Board Meetings and Committees

Our Board met seventeen times during 2020. All directors attended at least 75% of the meetings of the Board and meetings of the Board committees on which they served that occurred at a time when such director then served on the Board or any such Board committee. We have adopted a policy that each of our continuing directors be requested to attend our annual meeting each year. All directors then in office attended our annual meeting in 2020.

Independence Determination

No director will be deemed to be independent unless the Board affirmatively determines that the director has no material relationship with the Company, directly or as an officer, share owner, or partner of an organization that has a relationship with the Company. The Board observes all criteria for independence set forth in the Nasdaq listing standards and other governing laws and regulations.

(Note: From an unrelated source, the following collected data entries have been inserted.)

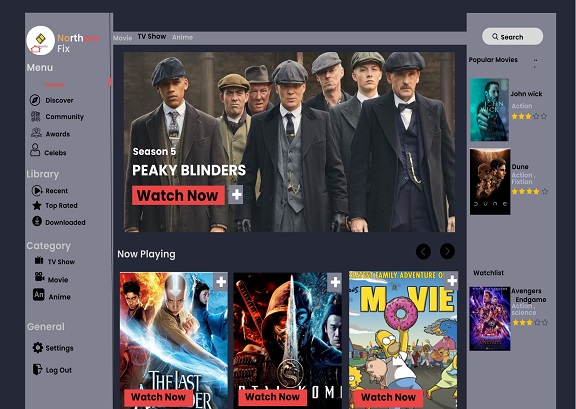This screenshot has width=576, height=409.
Task: Open Recent via the play icon
Action: point(37,190)
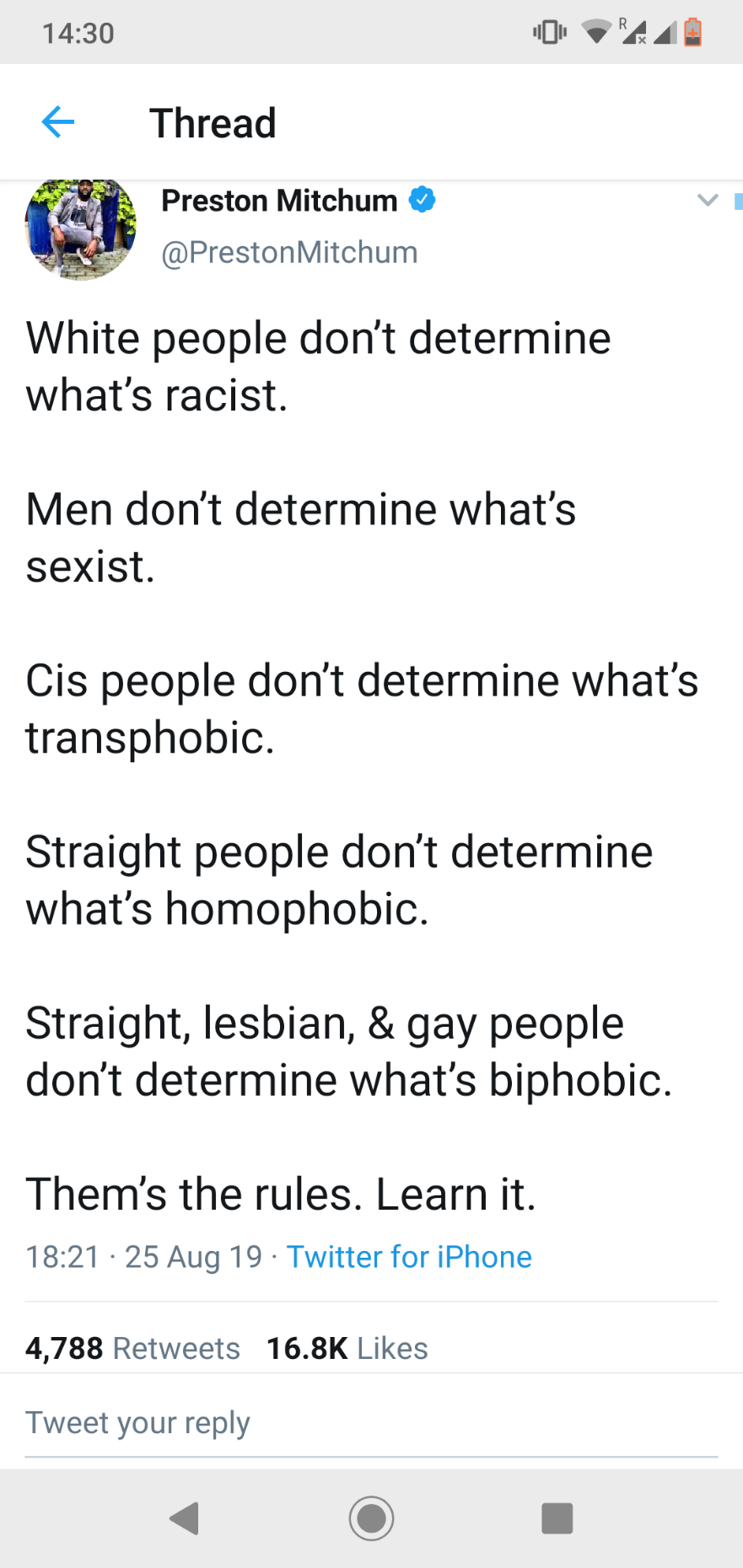Tap the @PrestonMitchum handle
The width and height of the screenshot is (743, 1568).
(x=289, y=252)
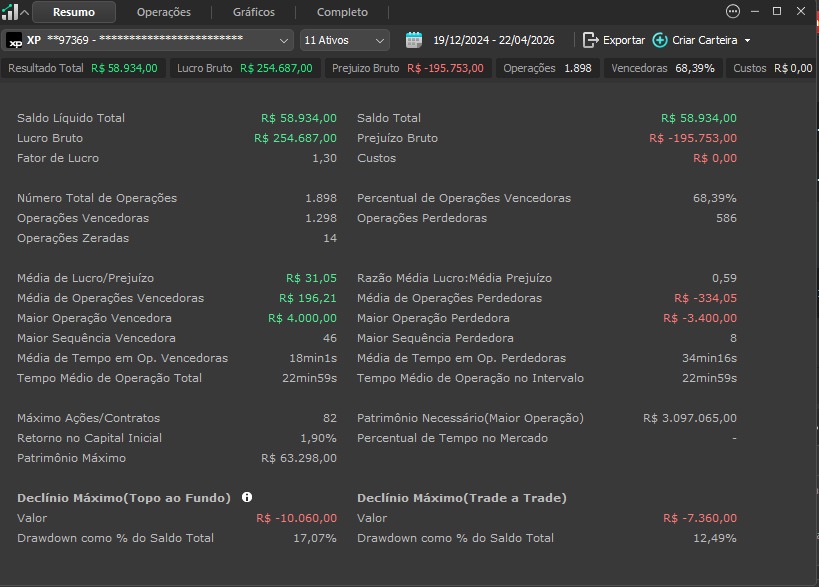Click the Criar Carteira button label
Screen dimensions: 819x587
[705, 40]
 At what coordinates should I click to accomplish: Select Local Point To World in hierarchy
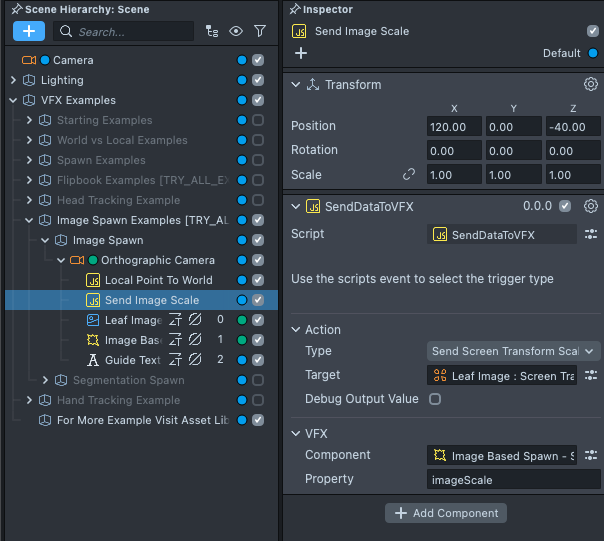[158, 280]
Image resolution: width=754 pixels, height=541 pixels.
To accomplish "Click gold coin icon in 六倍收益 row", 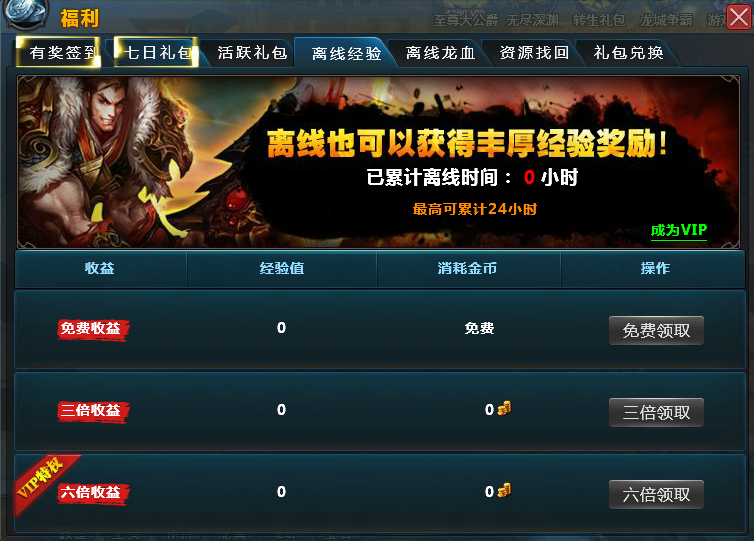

In its annual review of director independence, the Board considers all commercial, banking, consulting, legal, accounting, charitable, or other business relationships any director may have with us. As a result of its annual review, the Board has determined that all of the directors, with the exception of Mr. Farhi and Mr. Sharma, are independent (the “Independent Directors”). The Independent Directors are identified by an asterisk in the table above.

The Nasdaq listing standards have both objective tests and a subjective test for determining who is an independent director. The objective tests state, for example, that a director is not considered independent if he or she is our employee or is a partner in or executive officer of an entity to which we made, or from which we received, payments in the current or any of the past three fiscal years that exceed 5% of the recipient’s consolidated gross revenue for that year. The subjective test states that an independent director must be a person who lacks a relationship that, in the opinion of the Board, would interfere with the exercise of independent judgment in carrying out the responsibilities of a director. None of the non-employee directors were disqualified from “independent” status under the objective tests. In assessing independence under the subjective test, the Board took into account the standards in the objective tests and reviewed and discussed additional information provided by the directors and us with regard to each director’s business and personal activities as they may relate to us and our management. Based on all of the foregoing, as required by Nasdaq rules, the Board made a subjective determination as to each Independent Director that no relationship exists which, in the opinion of the Board, would interfere with the exercise of independent judgment in carrying out the responsibilities of a director. The Board has not established categorical standards or guidelines to make these subjective determinations but considers all relevant facts and circumstances.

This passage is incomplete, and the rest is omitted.